“I am taking you to a hospital!” Damien said that after Sooha lowered the barrier, his wounds were still present but not as severe.
“No, take me home.”
“But… you’re…” Damien was at a loss for words as his mind raced.
“I said. Take me home!”
Sooha said, pushing Damien away, “You have to form the team for the mission anyway. You don’t have time for this.”
He doesn’t want to even look at me now… Damien thought.
So he let it be.
He put up a hand towards the cab driver as he told his own to take Sooha to the Kim residence.
As Sooha arrived home, he entered, but there was no one there as he looked around.
The smell of cinnamon and vanilla was the only thing that greeted him.
The familiarity of it felt warm, even as his body ached from all the punches he had taken, the bruises still burning beneath his skin.
After stumbling into his room, he sprawled himself atop the bed.
The staff had changed the old pillows and sheets; he breathed in the fresh detergent, grounding himself.
But that did not help the empty feeling within him.
The helplessness he had there, just kneeling and taking punches.
And even worse than him being completely powerless was the fact that Damien was just the same.
How could I ever blame her…
Memory of all the hatred he had for his mother surged; he thought that just because she was a councilor, she had the same power as these evil men did.
But then, as his gaze faltered from the ceiling, something caught his eye.
A box, with an old drawing display and small ballet shoes, sat by the table…

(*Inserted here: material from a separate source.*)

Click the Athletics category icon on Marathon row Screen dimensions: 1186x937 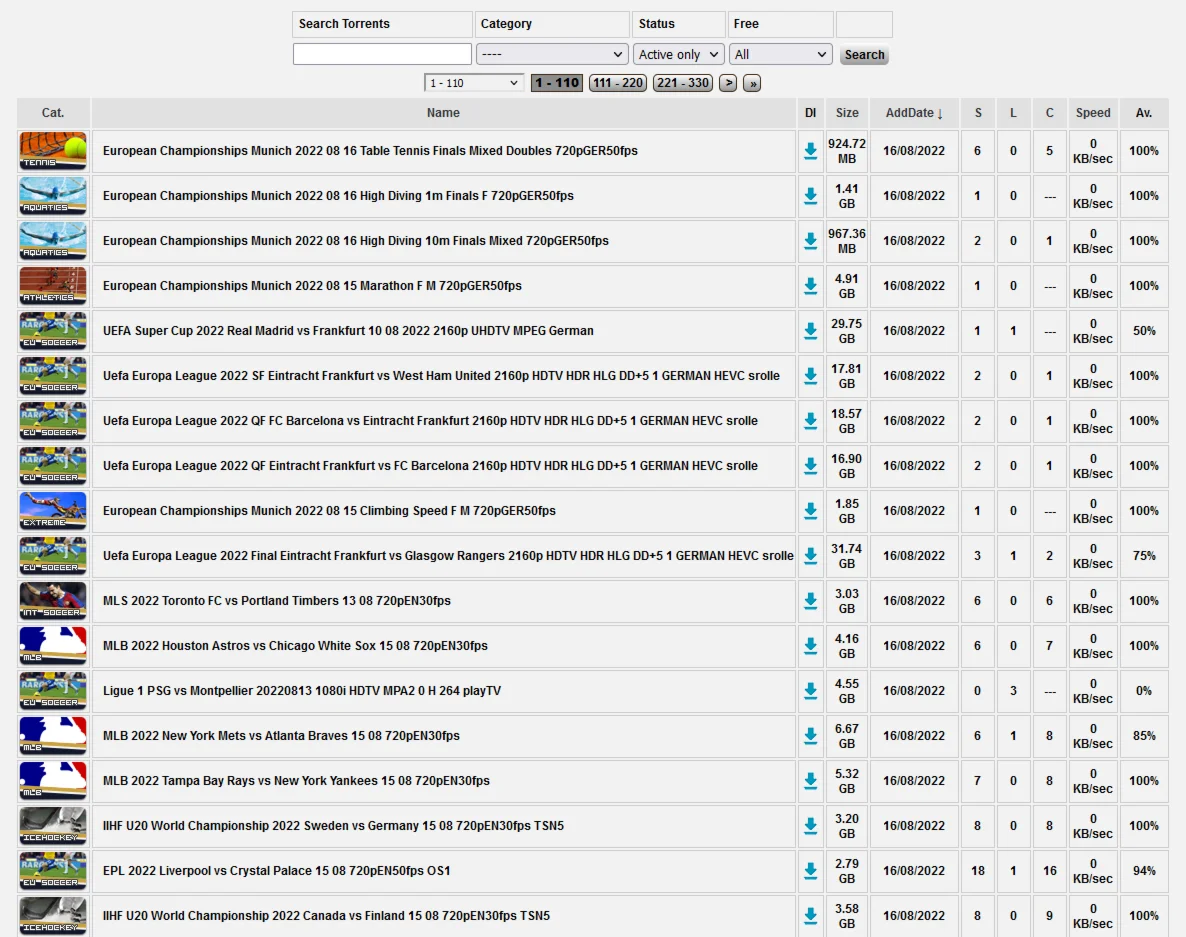coord(53,286)
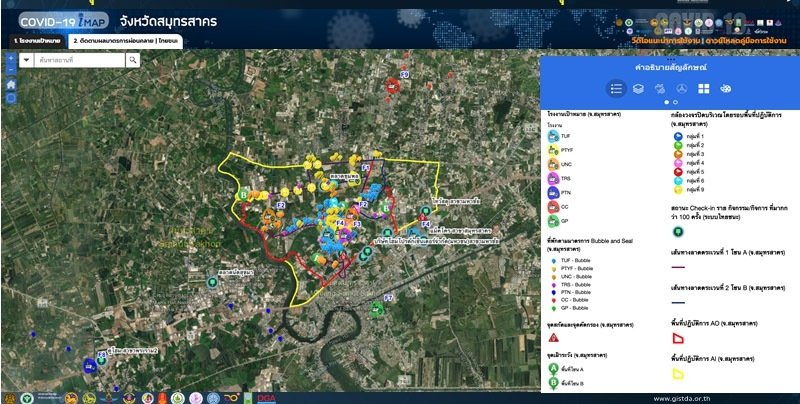Click the DGA logo in footer
The width and height of the screenshot is (800, 404).
[x=269, y=396]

He hadn’t even noticed it yesterday.
All of the memories those two items resembled came flooding back.
It reminded him of all the sketches he had made over these ten years… the mutants held in captivity that he tried to decipher their origin, portraits of his family in a futile attempt to remember their faces, of Luke ever since he had the slightest crush on him.
His art never left him, but he had left his art.
Because after all, it was just a luxury no one cared about outside of Elysium…
And ballet too; he remembers dancing for Luke a few times, but it was horrible. Yet, they still enjoyed it and laughed before they made out for hours after that.
His fingers grazed his bloody and bruised lip.
It tasted metallic, sour; it made him think of Luke, of his last seconds here.
Of the fact that he hadn’t cherished their last kiss as much as he would have.
Oh, he missed him; he wanted to be in his arms once more and feel safe again.
He remembered all the lessons he had taken for both art and ballet; even at eleven, he had known both of those dreams for years, just for them to be ripped away.
His jaw tightened.
He sat up on the bed and pulled the box with the things towards him.
The drawing display was already ancient tech with how fast Elysium started progressing lately. Even though the development of sentient technology was forbidden, it still flourished in other areas of this illusion of a utopia.
And the ballet shoes he had long overgrown reminded him of his variant.
The Swan.
Once his parents got the info about it, they thought it symbolic to enroll him in ballet.
Kids who have abilities all have their variants, even if some don’t display the physical characteristics, there is a portion of DNA that is a match.
The variant comes out at around the age of three, and then the powers start showing around two years later.
At first, everyone thought Sooha was a simple healer, which fit the theme of such a gentle and loyal variant.
But they were wrong.
One day, when he was given a golden necklace as a gift for his seventh birthday, he did not like the fact that it was golden, and with a bit of focus, the metal shifted, reshaped itself, and became silver.
Molecular manipulation, or so they called it.
With some training, it quickly progressed to the point where he was able to form solid walls and spheres out of oxygen.
Therefore, once the government needed resources, a variant child with a possibility to reverse mutant genes fetched such a price from Syntrum that it fixed Elysium’s economic crisis.
So after everything that happened, for the last ten years and counting, he had loathed his variant and ability alike… they had ruined his family, friends, and stripped him of the life he could’ve had had he not been born ‘special’.
With the edge of his suit, he wiped the single tear that slid down his cheek in remembrance.
But then he just took the whole box and threw everything into a bag before he left it outside his room.
It was time to flip over a new sheet.
A blank page that he would hopefully fill on his own terms.
Not far away, a piano wept played a haunting melody reeking of loneliness and misery, recalling the days when the young wolf played while the swanling swayed.